===== MATERIAL SHOWN

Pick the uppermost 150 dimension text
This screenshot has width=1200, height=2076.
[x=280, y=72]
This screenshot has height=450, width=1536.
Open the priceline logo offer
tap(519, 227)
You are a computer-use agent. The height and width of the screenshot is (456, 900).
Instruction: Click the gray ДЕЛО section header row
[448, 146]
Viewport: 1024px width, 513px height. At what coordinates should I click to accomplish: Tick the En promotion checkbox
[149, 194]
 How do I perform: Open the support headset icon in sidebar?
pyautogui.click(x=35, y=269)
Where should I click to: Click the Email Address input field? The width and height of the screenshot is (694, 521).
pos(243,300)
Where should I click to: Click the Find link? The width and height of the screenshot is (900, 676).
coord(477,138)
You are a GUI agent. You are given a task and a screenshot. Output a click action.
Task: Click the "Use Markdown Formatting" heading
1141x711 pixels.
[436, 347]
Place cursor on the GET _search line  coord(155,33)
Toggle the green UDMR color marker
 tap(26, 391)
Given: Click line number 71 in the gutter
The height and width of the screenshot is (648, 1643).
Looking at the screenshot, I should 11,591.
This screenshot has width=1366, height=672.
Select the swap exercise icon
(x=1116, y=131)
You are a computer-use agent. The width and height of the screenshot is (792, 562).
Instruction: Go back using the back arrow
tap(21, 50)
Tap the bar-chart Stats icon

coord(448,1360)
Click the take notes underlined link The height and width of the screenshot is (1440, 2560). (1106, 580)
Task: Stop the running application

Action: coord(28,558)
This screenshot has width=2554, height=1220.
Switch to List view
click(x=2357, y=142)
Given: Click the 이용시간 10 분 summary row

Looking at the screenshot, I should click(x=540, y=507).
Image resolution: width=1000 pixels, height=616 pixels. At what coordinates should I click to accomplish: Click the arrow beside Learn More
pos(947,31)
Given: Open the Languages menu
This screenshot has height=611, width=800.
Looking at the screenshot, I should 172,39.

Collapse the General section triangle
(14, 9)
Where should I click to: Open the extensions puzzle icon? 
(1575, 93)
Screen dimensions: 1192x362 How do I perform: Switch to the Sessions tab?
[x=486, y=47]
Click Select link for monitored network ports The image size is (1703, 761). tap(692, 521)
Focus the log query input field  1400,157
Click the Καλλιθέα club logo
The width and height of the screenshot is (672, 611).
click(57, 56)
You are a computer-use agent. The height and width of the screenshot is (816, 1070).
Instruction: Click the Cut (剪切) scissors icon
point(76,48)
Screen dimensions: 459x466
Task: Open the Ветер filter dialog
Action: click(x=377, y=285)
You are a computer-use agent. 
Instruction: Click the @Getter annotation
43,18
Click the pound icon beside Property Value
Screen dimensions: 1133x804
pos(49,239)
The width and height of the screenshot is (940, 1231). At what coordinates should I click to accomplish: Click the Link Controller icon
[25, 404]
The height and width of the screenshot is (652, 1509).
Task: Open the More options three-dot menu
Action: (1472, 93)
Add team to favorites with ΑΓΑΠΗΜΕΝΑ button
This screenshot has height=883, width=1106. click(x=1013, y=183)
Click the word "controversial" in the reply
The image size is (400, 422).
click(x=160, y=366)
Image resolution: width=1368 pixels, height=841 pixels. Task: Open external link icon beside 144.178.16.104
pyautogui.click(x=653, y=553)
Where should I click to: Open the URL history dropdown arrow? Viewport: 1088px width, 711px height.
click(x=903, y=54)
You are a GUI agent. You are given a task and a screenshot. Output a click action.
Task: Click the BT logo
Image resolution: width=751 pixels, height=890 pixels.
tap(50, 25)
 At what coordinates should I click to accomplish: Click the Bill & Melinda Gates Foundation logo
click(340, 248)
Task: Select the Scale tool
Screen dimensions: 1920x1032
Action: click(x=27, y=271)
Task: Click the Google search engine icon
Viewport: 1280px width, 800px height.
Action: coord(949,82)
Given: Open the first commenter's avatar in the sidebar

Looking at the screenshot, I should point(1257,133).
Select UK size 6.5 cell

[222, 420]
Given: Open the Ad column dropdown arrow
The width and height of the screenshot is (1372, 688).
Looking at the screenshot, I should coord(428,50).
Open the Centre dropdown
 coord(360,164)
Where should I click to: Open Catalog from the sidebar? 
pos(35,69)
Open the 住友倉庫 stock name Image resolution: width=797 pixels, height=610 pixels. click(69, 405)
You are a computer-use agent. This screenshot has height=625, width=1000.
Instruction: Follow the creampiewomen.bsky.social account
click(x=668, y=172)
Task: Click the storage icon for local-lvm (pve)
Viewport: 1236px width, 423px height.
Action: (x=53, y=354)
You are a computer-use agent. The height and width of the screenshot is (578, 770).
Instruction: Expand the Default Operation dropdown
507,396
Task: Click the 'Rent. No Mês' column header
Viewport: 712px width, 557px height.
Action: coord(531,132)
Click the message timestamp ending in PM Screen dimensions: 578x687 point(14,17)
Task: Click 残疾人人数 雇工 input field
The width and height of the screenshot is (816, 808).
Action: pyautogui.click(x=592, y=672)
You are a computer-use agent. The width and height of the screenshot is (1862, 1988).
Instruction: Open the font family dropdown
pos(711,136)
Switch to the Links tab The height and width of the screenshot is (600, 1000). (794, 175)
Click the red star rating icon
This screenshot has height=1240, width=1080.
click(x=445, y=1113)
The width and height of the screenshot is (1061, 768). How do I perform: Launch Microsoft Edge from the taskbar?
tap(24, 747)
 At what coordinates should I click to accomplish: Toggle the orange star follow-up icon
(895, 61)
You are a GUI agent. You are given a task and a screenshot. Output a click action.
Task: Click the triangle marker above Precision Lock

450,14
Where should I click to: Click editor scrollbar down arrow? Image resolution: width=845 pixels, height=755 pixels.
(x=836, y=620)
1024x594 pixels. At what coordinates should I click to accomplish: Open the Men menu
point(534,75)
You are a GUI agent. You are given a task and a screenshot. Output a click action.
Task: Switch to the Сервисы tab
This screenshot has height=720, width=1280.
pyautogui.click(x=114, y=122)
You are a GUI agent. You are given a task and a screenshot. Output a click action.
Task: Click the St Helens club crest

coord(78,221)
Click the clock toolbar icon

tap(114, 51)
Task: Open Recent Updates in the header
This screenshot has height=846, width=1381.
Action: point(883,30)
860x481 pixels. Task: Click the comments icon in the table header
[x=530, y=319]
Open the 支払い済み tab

==========

WHAT THIS TASK INVOLVES —
Please rewrite the part of the data that opens with the line containing "Given: Click line number 71 in the gutter" and closes with the line containing "[x=486, y=47]" as a JSON list of strings, one string per line, with blank lines left out.

CORRECT RESULT —
[
  "Given: Click line number 71 in the gutter",
  "The height and width of the screenshot is (648, 1643).",
  "Looking at the screenshot, I should 11,591.",
  "This screenshot has width=1366, height=672.",
  "Select the swap exercise icon",
  "(x=1116, y=131)",
  "You are a computer-use agent. The width and height of the screenshot is (792, 562).",
  "Instruction: Go back using the back arrow",
  "tap(21, 50)",
  "Tap the bar-chart Stats icon",
  "coord(448,1360)",
  "Click the take notes underlined link The height and width of the screenshot is (1440, 2560). (1106, 580)",
  "Task: Stop the running application",
  "Action: coord(28,558)",
  "This screenshot has width=2554, height=1220.",
  "Switch to List view",
  "click(x=2357, y=142)",
  "Given: Click the 이용시간 10 분 summary row",
  "Looking at the screenshot, I should click(x=540, y=507).",
  "Image resolution: width=1000 pixels, height=616 pixels. At what coordinates should I click to accomplish: Click the arrow beside Learn More",
  "pos(947,31)",
  "Given: Open the Languages menu",
  "This screenshot has height=611, width=800.",
  "Looking at the screenshot, I should 172,39.",
  "Collapse the General section triangle",
  "(14, 9)",
  "Where should I click to: Open the extensions puzzle icon? ",
  "(1575, 93)",
  "Screen dimensions: 1192x362 How do I perform: Switch to the Sessions tab?",
  "[x=486, y=47]"
]